# Safe for Truck



## NickAcker23 (Oct 1, 2014)

For starters I drive a 2002 Silverado, so what I am looking for is a decent safe to keep my gun in mainly while I am at work, or if I "need" to go somewhere where I cannot carry. I cannot carry at work and would like something that would stop someone from breaking my window and getting my gun. I have been looking at a Bulldog safe that can be mounted in my truck. My issue is I do not know where i would mount it, I do not think there is nearly enough room under my front seat for it. I am also unsure if i could simply screw or bolt it into the floor of my truck. Also I do not know that the other safes that use the steel cable to loop around a part of the frame is enough. Does anyone have any experience or advice for something like this?

The safe I was looking at is:
http://www.amazon.com/Bulldog-Cases-Mounting-Bracket-Cable/dp/B005CGNANG


----------



## OldManMontgomery (Nov 2, 2013)

*Something like this?*

Shop Stack-On Portable Case with Electronic Lock at Lowes.com

I have a small safe which seems to be the one in the link. It is large enough to hold a Government Model lying flat and a couple magazines, plus a bit of room for other small items. It is shallow enough to fit UNDER the sliding (front) seat in my car. I think this is what you seek. However, it only opens from the top, the entire top is hinged and swings open. The seat has to be moved out of the way to open. When the seat is in the 'normal' position, the device is not visible.

--------------------------------------------------

### Problems
1 - Answer these questions about the truck safe thread, one per line:
(a) What vehicle does the first poster drive?
(b) Which brand of truck-mounted safe has the first poster been looking at?
(c) According to the second post, what is the small safe large enough to hold?
2 - Translate this sentence from the truck safe thread into French: "It is shallow enough to fit UNDER the sliding (front) seat in my car."
3 - Retype the passage of the truck safe thread that begins at the words "For starters I" and stops after "for something like this?".

--------------------------------------------------

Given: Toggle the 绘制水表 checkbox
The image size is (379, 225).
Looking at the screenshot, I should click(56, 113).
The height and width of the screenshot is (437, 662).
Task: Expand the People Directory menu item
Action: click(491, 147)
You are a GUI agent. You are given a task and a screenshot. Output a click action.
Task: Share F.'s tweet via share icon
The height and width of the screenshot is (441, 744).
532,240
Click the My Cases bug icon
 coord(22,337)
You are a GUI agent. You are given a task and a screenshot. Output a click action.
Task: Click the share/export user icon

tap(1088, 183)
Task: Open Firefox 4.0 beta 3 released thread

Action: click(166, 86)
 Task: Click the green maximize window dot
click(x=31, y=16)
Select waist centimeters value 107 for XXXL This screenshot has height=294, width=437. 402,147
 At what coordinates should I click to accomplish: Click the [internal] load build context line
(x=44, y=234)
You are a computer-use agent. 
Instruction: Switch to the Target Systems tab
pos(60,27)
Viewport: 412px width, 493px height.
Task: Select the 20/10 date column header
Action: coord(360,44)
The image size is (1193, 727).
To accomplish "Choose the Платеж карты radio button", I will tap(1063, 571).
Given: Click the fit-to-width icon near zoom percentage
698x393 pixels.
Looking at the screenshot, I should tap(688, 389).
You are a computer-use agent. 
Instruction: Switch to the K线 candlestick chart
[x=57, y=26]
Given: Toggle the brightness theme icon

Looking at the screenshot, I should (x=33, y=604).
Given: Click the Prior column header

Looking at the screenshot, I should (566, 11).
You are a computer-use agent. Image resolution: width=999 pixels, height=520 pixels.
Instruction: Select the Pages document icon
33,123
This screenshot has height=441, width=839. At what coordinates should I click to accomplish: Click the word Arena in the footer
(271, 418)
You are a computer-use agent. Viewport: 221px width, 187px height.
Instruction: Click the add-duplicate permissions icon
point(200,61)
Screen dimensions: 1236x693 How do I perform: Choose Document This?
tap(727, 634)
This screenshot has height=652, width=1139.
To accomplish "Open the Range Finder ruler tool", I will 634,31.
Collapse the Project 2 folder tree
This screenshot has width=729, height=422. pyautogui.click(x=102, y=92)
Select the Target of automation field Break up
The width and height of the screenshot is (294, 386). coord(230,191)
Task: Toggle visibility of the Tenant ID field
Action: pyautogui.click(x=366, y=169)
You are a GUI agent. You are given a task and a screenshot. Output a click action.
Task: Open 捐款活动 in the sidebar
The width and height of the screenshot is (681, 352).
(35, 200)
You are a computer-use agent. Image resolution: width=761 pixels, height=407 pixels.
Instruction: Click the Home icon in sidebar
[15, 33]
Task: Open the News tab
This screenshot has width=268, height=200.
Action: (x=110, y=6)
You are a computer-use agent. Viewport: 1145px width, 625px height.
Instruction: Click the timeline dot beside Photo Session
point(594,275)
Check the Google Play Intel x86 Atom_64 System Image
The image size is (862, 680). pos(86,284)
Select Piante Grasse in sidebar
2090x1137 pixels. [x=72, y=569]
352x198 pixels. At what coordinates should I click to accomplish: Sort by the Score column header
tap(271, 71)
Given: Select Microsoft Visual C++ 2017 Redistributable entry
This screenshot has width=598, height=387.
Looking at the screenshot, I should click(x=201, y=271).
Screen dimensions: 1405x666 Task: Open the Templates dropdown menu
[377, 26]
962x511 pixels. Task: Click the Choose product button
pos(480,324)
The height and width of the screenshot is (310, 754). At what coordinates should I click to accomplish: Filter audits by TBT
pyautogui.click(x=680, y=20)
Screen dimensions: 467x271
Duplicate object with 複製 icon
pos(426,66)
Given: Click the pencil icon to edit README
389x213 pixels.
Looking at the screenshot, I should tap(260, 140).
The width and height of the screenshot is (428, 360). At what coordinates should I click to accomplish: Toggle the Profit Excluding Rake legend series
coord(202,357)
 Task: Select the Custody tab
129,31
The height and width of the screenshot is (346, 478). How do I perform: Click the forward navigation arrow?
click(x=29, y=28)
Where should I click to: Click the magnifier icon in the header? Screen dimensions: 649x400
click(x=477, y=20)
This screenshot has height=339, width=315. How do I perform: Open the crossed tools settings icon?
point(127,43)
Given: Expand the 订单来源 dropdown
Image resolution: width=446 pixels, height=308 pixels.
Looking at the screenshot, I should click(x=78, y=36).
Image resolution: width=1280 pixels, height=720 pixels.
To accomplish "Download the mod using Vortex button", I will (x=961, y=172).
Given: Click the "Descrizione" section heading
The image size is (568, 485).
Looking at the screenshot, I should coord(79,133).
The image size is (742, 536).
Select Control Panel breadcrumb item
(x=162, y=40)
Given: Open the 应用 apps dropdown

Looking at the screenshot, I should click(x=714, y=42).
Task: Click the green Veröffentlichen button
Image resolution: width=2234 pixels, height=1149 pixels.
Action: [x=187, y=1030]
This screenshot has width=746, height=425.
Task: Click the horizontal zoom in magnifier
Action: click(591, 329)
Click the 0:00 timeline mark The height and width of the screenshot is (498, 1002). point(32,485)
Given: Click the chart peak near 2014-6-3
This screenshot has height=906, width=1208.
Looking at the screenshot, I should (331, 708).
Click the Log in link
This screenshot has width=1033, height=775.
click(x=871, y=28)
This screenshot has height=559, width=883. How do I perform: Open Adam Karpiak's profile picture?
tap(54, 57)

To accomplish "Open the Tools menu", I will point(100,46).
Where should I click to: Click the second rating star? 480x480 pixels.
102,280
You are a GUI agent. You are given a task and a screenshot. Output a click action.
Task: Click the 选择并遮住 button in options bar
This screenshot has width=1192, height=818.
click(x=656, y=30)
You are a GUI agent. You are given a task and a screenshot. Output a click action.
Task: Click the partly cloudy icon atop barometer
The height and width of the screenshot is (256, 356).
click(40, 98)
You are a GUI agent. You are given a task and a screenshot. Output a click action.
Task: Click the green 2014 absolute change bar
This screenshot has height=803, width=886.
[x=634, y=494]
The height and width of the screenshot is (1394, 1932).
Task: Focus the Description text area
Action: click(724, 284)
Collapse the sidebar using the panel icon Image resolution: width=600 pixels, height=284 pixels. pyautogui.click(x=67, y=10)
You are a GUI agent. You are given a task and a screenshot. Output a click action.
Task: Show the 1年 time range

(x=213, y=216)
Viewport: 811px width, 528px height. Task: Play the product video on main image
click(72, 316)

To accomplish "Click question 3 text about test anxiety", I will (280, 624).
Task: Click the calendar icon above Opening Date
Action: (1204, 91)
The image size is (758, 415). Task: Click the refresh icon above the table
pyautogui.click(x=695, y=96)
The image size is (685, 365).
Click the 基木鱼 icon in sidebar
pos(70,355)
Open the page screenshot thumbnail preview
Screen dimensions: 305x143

--------------------------------------------------

### Full solutions
1 -
(a) A 2002 Silverado.
(b) Bulldog.
(c) A Government Model lying flat and a couple magazines, plus a bit of room for other small items.

2 - Il est assez peu profond pour tenir SOUS le siège coulissant (avant) de ma voiture.

3 -
For starters I drive a 2002 Silverado, so what I am looking for is a decent safe to keep my gun in mainly while I am at work, or if I "need" to go somewhere where I cannot carry. I cannot carry at work and would like something that would stop someone from breaking my window and getting my gun. I have been looking at a Bulldog safe that can be mounted in my truck. My issue is I do not know where i would mount it, I do not think there is nearly enough room under my front seat for it. I am also unsure if i could simply screw or bolt it into the floor of my truck. Also I do not know that the other safes that use the steel cable to loop around a part of the frame is enough. Does anyone have any experience or advice for something like this?